• Aim of the exercise:
Output all of the material exactly; leave out no line.

· · ·

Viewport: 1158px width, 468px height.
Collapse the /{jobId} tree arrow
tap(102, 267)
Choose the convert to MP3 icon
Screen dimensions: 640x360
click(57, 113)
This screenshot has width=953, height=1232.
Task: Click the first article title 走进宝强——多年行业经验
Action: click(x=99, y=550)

· · ·

• The answer:
Viewport: 1158px width, 468px height.
Collapse the /{jobId} tree arrow
tap(102, 267)
Choose the convert to MP3 icon
Screen dimensions: 640x360
click(57, 113)
This screenshot has width=953, height=1232.
Task: Click the first article title 走进宝强——多年行业经验
Action: click(x=99, y=550)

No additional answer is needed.